If you were being encouraged to “re-evaluate your career options”, or whatever other euphemism you choose, would you not want it put that way? How very professional, how very caring, how very unlawful.
This is perhaps what the Government has in mind by its “protected conversations” proposal (see posts on 25 November and 9 December). On the face of it, it would be to both parties interest that severances were introduced through such a route rather than formal performance or capability proceedings. However, there are two points to bear in mind here. First, Mr Fife was doing the deed in 1986, at a time when the constructive dismissal law was the same as now but re-employment prospects were much greater. Second, if you strip that paragraph down to its basics, it is still a clear indication that the employee is no longer wanted on board.
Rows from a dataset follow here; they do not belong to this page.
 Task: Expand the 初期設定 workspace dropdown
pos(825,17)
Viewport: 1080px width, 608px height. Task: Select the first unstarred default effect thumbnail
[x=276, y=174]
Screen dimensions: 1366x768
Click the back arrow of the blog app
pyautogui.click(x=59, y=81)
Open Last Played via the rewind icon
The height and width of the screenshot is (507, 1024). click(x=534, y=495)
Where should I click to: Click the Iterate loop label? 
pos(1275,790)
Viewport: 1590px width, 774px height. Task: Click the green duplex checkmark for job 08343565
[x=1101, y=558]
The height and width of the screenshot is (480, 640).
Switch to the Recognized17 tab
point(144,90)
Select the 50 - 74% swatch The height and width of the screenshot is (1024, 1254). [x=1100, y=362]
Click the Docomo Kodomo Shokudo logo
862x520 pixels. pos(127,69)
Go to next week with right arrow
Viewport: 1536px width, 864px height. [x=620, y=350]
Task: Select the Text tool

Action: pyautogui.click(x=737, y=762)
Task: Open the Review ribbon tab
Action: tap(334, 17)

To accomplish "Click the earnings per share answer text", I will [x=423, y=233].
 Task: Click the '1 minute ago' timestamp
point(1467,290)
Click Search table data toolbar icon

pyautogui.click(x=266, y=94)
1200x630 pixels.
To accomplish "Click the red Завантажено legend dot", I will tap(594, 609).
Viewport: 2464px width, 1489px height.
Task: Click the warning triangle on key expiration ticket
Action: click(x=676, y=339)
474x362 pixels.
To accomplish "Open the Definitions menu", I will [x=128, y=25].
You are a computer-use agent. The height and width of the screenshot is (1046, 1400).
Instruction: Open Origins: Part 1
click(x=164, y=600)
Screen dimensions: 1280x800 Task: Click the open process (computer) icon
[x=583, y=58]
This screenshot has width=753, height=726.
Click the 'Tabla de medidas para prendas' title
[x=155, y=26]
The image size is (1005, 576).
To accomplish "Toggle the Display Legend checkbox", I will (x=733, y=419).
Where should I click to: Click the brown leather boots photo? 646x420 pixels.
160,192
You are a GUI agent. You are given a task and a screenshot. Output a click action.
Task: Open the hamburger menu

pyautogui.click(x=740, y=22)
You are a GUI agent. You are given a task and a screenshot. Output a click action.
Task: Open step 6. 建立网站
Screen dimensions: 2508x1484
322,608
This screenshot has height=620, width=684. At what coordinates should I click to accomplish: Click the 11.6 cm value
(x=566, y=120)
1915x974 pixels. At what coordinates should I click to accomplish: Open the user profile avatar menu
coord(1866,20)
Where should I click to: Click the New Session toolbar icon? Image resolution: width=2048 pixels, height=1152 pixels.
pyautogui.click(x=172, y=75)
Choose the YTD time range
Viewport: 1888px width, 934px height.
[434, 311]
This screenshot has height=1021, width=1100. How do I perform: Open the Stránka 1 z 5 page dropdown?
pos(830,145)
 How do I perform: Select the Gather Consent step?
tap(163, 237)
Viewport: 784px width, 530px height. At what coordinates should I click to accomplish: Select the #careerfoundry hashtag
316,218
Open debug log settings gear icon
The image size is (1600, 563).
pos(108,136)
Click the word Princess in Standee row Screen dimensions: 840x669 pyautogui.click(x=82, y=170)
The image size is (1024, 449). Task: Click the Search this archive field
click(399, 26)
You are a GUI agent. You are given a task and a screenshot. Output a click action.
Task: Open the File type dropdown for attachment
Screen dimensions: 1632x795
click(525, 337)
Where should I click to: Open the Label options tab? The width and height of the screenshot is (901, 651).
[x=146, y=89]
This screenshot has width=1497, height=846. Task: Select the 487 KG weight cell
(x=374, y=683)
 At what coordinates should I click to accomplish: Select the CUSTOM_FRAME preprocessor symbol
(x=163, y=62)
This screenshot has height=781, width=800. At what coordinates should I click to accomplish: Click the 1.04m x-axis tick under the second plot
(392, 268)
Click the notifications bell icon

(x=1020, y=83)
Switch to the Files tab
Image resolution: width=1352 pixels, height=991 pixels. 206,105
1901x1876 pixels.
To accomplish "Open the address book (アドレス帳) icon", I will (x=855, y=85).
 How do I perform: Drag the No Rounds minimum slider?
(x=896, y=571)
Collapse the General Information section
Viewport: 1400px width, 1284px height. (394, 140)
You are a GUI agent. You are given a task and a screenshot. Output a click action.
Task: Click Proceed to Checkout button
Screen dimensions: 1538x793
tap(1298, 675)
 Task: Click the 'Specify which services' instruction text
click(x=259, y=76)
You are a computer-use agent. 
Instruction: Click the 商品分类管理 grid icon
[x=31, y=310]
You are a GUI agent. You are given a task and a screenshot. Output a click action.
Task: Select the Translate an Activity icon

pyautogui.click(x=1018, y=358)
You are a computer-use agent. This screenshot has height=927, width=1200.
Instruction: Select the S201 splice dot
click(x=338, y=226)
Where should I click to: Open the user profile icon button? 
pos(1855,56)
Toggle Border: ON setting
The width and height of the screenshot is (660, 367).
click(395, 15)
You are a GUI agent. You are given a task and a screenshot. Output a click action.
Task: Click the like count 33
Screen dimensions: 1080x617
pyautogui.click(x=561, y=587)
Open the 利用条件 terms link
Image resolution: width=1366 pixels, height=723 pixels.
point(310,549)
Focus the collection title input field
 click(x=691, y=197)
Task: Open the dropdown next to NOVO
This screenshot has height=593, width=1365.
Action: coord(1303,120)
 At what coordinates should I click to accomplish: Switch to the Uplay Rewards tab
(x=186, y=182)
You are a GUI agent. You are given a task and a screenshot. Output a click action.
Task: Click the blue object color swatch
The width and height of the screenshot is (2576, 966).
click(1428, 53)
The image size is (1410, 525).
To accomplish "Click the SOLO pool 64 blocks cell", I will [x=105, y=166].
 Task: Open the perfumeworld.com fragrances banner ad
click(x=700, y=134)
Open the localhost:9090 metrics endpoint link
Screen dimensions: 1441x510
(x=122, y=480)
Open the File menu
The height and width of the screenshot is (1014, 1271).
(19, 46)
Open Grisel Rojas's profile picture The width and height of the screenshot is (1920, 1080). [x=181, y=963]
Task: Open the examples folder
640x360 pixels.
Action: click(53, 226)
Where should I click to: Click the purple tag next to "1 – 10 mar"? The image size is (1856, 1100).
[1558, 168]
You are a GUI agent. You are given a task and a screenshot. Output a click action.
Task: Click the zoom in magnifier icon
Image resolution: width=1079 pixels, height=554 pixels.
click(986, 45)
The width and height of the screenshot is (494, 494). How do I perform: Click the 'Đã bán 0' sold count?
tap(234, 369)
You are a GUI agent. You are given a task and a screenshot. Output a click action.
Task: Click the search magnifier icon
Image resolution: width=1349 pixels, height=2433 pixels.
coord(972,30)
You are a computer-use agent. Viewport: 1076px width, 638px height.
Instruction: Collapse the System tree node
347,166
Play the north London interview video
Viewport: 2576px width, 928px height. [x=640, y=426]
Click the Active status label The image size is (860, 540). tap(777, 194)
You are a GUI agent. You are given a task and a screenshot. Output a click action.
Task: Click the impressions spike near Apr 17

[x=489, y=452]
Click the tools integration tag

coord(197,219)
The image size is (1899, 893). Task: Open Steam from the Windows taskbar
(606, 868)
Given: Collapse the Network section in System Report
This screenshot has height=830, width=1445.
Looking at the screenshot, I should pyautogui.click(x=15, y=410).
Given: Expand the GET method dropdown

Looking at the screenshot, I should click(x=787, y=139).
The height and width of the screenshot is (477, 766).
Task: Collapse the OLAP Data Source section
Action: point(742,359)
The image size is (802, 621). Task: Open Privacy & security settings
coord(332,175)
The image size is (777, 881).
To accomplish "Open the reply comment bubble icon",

If it were challenged through a constructive dismissal claim, victory for the employee would seem assured.
Nevertheless, a City employer adopting the same approach now might still get away with it, especially if the employee’s previous earnings were such as to make the unfair dismissal compensatory award look like lunch money anyway. The employee may also recognise that the second least helpful thing you can do when looking for another job in the Square Mile is sue your previous employer. The first least helpful thing? To win. Quite beyond the pale for a prospective hirer.
But absent those background factors and unless and until the protected conversation idea gets off the ground, we have to caution against such an approach as a matter of law, however superficially “civilised” it appears to be.